Welcome back. I really am sorry to hear all you have been through. Many women stop VA treatment as they feel better so think they no longer need it. You are not stupid and you were not to know VA would flare back. I too always feel like I need to go to the loo right after inserting the applicator. Perhaps you could try and not insert it so far? Maybe that will help a little. I usually just distract myself for 30 minutes and then go to the loo.
I would start from scratch with this. Use Vagifem and Ovestin every single day. Stop having baths and switch to showers to avoid the are in prolonged contact of water. I apply emollient to the vulva, wash it off in the shower and then reapply some to act as a barrier. I actually wash my whole body in emollient now. I like Aproderm but you can use any you find suits you.
VA is awful but I find it very positive that it got better for you before. I would find that reassuring and once you start treating it like you did the symptoms should reduce again.
How awful nobody listened to you when you told them you were suicidal. It is disgusting you were dismissed like that. I wonder if the progesterone is something you struggle with too. To just keep giving you a different pill was so irresponsible. I am thankful you are still here with us.
Many members here use VA treatment daily. I wish they did not suggest the loading dose was decreased to twice a week as this is not enough for many of us. I use Ovestin every day and have done for two years now.
Thanks very much for the advice - I have literally gone straight back into bladder management mode.. no more baths, showers only & only using Elave products to avoid any going near my bits! Would need a fire extinguisher to put out the burning otherwise!! I have started to use Silcocks Base again, which is fab for washing and moisturising - it's an emollient.
I am still, at the age of 40 and only last week, being ignored when I mention mental health effects of hormone therapy to my current GP. It's history just repeating over and over - I feel like an utter broken record. I am attempting to get the PMDD officially diagnosed, so at least he doesn't think I'm making it up 
The number of conditions I've had that have gone undiagnosed is insane, and frankly I'm so effing fed up with the lack of medical care. I had undiagnosed hydrocephalus, was told it was "just anxiety". I needed brain surgery 
I became infertile, developed "interstitial cystitis". I had undiagnosed PMDD. I didn't know that I had either ADHD, nor Autism Spectrum Disorder - it's affected all areas of my life - work, education, relationships. 92% of women with Autism Spectrum Disorder have PMDD.... Because the ASD and ADHD went undiagnosed, I developed Visual Snow Syndrome (basically the filter in my brain that deals with sound and light etc. is broken - I have chronic tinnitus, light sensitivity, dizziness, visual snow/static - my brain has been stuck in fight or flight because I've been masking with autism for my entire life).

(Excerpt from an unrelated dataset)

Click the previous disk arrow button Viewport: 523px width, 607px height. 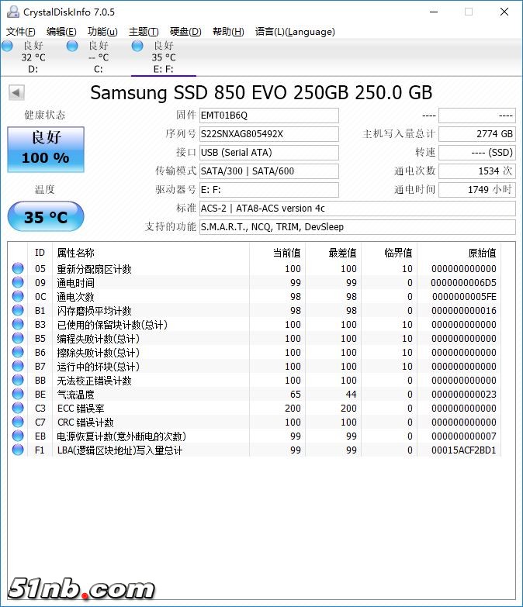click(16, 93)
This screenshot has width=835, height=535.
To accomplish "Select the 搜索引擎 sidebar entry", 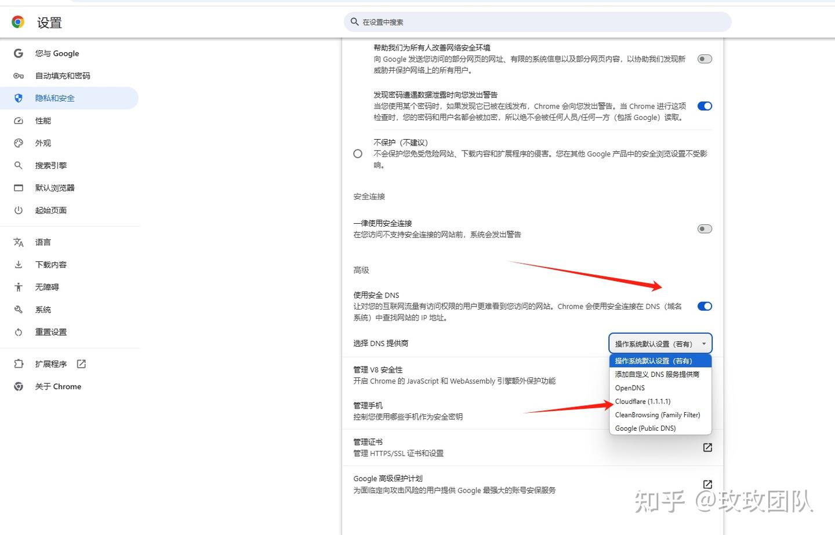I will (51, 165).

I'm really tired of doctors. I'm tired of having to fight them for what I need, I'm tired of not being believed, I'm tired of being told there's nothing wrong with me. I'm not a sodding drug seeker, I'm someone with ASD, ADHD, PMDD, Visual Snow Syndrome, and lets bung in Pelvic Floor Dysfunction and Interstitial Cystitis again now. The treatment for acute PMDD includes a benzodiazipine, women are often given 3-4 Xanax per month for it. The treatment for vestibular migraine (very similar to Visual Snow Syndrome) is a course of low-dose benzodiazipines as per the Timothy Hain protocol. The treatment for Pelvic Floor Dysfunction can also include benzodiazipines, I was previously prescribed them exactly for this purpose. Because I've previously been prescribed benzos for these conditions, my GP now thinks that every single time I see him, I'm just there to ask for a benzo. I went to my GP just last week right in the middle of a PMDD episode, and all I got was a lecture on how benzos destroy people. Yes, I know this, and I wasn't asking for more than a few, nor asking for anything that wasn't a valid, documented treatment for the condition I'm experiencing. And lord I was so close to jumping off the local pier into the sea during the last episode - my GP isn't going to give a shit about benzo addiction if I'm no longer here...! Ironically I left the appointment with a script for opioid painkillers... 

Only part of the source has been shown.